RECORDS SUPPLIED -
>> start

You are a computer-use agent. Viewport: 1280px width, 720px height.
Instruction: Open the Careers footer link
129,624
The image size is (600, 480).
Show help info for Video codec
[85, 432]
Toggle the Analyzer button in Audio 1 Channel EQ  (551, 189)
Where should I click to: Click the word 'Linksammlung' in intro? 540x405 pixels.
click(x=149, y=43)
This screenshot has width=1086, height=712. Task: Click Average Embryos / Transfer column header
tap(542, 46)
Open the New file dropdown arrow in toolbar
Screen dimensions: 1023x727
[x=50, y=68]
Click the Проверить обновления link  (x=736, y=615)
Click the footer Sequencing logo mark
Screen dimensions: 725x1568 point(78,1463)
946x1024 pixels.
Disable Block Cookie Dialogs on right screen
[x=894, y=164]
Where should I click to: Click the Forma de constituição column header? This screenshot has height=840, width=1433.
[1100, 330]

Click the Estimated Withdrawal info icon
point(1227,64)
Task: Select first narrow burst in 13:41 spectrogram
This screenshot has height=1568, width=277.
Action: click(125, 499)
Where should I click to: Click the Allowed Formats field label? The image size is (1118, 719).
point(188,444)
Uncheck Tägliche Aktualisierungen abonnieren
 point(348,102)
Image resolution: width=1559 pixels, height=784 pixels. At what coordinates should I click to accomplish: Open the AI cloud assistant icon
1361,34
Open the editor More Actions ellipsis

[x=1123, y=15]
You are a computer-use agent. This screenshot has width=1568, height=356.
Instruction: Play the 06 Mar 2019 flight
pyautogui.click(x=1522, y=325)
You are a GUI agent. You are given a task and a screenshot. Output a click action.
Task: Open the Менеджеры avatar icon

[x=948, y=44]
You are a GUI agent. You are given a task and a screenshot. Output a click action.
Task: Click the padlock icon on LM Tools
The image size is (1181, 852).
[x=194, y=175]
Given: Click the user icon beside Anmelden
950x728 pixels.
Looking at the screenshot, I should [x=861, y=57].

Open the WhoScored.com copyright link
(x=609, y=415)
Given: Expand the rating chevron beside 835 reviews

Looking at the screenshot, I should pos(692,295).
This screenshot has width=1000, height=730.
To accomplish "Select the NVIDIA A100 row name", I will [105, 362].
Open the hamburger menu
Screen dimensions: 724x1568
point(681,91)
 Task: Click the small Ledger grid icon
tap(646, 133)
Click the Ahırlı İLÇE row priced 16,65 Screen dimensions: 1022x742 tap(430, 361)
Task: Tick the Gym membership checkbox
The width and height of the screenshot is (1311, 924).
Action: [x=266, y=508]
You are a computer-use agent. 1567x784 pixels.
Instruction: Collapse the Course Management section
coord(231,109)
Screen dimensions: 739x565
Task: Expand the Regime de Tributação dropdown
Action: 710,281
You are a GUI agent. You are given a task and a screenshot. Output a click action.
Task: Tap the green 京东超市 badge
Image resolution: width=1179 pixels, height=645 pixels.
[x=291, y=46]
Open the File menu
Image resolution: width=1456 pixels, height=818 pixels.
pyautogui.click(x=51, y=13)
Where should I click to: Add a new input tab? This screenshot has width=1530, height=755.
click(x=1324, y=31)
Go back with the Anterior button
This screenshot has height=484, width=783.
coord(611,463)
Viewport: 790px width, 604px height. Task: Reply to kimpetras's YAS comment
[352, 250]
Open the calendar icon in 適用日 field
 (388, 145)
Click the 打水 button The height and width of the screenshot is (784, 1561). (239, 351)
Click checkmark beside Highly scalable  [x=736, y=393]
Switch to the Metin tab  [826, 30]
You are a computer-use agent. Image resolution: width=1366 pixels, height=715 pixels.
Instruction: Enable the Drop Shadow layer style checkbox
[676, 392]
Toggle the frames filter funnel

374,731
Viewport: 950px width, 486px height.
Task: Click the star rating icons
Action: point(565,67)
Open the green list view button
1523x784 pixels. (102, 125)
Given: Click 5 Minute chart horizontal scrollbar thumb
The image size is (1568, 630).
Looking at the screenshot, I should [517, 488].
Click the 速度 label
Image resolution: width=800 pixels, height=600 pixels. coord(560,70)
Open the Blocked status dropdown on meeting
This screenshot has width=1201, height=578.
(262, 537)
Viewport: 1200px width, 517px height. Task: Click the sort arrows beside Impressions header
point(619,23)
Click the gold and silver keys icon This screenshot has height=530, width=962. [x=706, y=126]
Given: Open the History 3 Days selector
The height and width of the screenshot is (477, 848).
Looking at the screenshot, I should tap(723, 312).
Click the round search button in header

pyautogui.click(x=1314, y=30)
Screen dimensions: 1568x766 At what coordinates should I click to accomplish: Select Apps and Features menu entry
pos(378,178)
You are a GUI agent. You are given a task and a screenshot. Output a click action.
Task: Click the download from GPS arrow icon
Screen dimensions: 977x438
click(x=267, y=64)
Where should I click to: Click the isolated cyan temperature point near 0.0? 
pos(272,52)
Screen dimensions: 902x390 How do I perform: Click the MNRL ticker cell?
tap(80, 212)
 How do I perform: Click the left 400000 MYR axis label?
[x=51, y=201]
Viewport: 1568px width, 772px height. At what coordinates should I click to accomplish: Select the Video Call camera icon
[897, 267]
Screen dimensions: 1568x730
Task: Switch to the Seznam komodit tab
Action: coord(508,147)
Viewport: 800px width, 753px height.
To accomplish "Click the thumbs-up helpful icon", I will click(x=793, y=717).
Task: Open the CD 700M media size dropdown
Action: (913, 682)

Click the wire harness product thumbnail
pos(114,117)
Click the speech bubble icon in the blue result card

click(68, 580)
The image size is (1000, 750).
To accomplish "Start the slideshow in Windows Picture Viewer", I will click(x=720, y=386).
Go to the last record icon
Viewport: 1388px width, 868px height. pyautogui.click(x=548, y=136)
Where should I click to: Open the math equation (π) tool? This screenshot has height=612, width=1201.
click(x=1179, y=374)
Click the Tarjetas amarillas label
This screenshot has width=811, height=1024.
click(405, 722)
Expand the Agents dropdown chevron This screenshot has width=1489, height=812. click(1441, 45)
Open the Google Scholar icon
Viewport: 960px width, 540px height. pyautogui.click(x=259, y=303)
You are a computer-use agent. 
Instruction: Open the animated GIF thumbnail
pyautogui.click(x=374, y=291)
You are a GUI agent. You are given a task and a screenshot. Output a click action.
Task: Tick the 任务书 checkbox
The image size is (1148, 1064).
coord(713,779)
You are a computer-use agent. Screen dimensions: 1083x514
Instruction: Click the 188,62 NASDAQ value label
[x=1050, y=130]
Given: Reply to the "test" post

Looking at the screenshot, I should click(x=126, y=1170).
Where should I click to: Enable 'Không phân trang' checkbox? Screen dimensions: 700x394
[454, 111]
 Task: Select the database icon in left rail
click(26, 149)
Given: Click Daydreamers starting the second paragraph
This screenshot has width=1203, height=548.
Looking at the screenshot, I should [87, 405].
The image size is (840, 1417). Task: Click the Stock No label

>> end

THE REQUEST -
Repeat the data word for word, beginning with the line containing "Where should I click to: Click the Forma" and continuing through the line containing "[x=1123, y=15]".

SOLVED EXERCISE -
Where should I click to: Click the Forma de constituição column header? This screenshot has height=840, width=1433.
[1100, 330]

Click the Estimated Withdrawal info icon
point(1227,64)
Task: Select first narrow burst in 13:41 spectrogram
This screenshot has height=1568, width=277.
Action: click(125, 499)
Where should I click to: Click the Allowed Formats field label? The image size is (1118, 719).
point(188,444)
Uncheck Tägliche Aktualisierungen abonnieren
 point(348,102)
Image resolution: width=1559 pixels, height=784 pixels. At what coordinates should I click to accomplish: Open the AI cloud assistant icon
1361,34
Open the editor More Actions ellipsis

[x=1123, y=15]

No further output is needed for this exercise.